Secondo una ricerca del Max Planck Institute for Human Development, che ha analizzato oltre 280.000 video accademici su YouTube, termini come “meticoloso”, “approfondire”, “regno” ed “esperto” sono aumentati fino al 51% rispetto a tre anni fa. Tutti vocaboli ricorrenti in ChatGPT. Coincidenze? Per nulla. Già uno studio della Stanford University aveva individuato questi termini come marchi di fabbrica del linguaggio generato dall’IA.
“Stiamo interiorizzando il vocabolario dell’intelligenza artificiale nella comunicazione quotidiana”, spiega Hiromu Yakura, autore principale dello studio. “Se fino a oggi ci siamo chiesti come rendere l’IA più umana, i nostri dati suggeriscono che sta accadendo il contrario: sono gli esseri umani ad adattarsi al linguaggio delle macchine”. Ma qui il nodo diventa filosofico. Come scriveva Wittgenstein: “I limiti del mio linguaggio indicano i limiti del mio mondo”. Le parole non sono meri strumenti comunicativi: sono strutture cognitive. Cambiare il linguaggio significa cambiare anche come e cosa pensiamo.

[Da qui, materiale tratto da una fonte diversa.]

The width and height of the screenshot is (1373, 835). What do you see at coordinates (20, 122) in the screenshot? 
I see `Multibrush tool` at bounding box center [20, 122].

Una parola, più delle altre, è diventata simbolo del cambiamento: “approfondire”. Per Levin Brinkmann, co-autore dello studio, si tratta di una “filigrana verbale”, un’impronta che rivela la penetrazione silenziosa dei modelli IA nei nostri dialoghi. E le conseguenze non sono solo linguistiche. Il MIT Media Lab ha dimostrato che un uso intensivo dei chatbot per scrivere testi può ridurre l’attività cognitiva e la capacità di apprendere. L’IA, insomma, potrebbe renderci meno reattivi, meno critici, meno creativi.
Secondo l’ipotesi di Sapir-Whorf, il linguaggio plasma la percezione della realtà. Se adottiamo quello delle macchine, potremmo iniziare a pensare come loro. E visto che le IA non comprendono davvero ciò che dicono, ma ricombinano parole in modo statistico, il pericolo è che si affermi una forma di pensiero superficiale, standardizzato, meno umano. Non si tratta di nostalgia per le parole perdute. Ma di un’allerta: la rivoluzione dell’IA non sta solo nei dati, nei chip o negli algoritmi.